**TASKS:**
a. In the life tips, how many hours of sleep should you get?
b. Repeat the life tips from "3) Environment will" up to and including "on your finances.".

**SELECTED EXTRACT:**
————————
3) Environment will matter at every stage and phase of life. That’s why choose your environment carefully.
4) Not everything needs to be told or recorded. Learn to be discreet, and enjoy moments without capturing them in the camera.
5) Something as minuscule as reminding yourself to drink water. Eat healthy. Sleep for eight hours. While you are trying to organise life on a daily basis, in your to-do list, eat the biggest frog first and there should not be any place for half-hearted attempts.
6) Apologise when the need arises, it takes the burden off you. Suspend judgements. Try to take life from a different point of view. Comparison is the deadliest thing for self-destruction and delaying decisions when you are in a bad mood.
7) Get a grip on your finances.
8) Health is the only wealth to enjoy. That’s why, exercise. Regulate your lifestyle and your diet.
9) Be friends with your spiritual self. The world is of believers. Believe in the magic of the universe.
Resolutions can be periodically foisted on us but realisations and prompt reminders bring the cusp of profound change. They won’t let us falter. Pride yourself on sniffing it out that consistency in efforts is important, that’s why show up in sneakers to walk an extra mile with the teeth chattering and a layer of thermal inside. Nothing can be taken for granted as everything is connected with everything else.
Views expressed are the author's own.
————————
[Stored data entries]
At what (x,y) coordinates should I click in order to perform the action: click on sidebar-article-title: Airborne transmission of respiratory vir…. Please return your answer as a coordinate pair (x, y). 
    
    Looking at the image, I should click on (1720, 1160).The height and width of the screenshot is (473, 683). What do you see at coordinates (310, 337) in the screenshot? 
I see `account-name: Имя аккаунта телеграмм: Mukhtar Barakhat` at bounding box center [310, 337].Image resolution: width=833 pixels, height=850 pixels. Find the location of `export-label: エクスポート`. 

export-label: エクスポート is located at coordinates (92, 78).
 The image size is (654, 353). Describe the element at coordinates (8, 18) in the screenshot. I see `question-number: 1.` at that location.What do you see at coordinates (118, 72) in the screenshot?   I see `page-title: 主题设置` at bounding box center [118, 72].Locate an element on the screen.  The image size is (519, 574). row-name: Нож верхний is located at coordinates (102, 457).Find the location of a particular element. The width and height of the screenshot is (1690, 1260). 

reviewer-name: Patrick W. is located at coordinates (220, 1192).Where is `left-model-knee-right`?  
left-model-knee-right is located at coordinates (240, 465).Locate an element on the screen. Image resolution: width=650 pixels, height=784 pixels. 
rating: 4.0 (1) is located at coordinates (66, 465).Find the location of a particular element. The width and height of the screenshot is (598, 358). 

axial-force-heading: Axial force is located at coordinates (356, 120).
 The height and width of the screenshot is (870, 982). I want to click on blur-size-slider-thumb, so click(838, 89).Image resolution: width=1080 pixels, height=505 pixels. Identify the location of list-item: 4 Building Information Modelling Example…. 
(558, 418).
————————
**RESULTS FOR THE EXERCISE:**
a. Eight hours.

b.
3) Environment will matter at every stage and phase of life. That’s why choose your environment carefully.
4) Not everything needs to be told or recorded. Learn to be discreet, and enjoy moments without capturing them in the camera.
5) Something as minuscule as reminding yourself to drink water. Eat healthy. Sleep for eight hours. While you are trying to organise life on a daily basis, in your to-do list, eat the biggest frog first and there should not be any place for half-hearted attempts.
6) Apologise when the need arises, it takes the burden off you. Suspend judgements. Try to take life from a different point of view. Comparison is the deadliest thing for self-destruction and delaying decisions when you are in a bad mood.
7) Get a grip on your finances.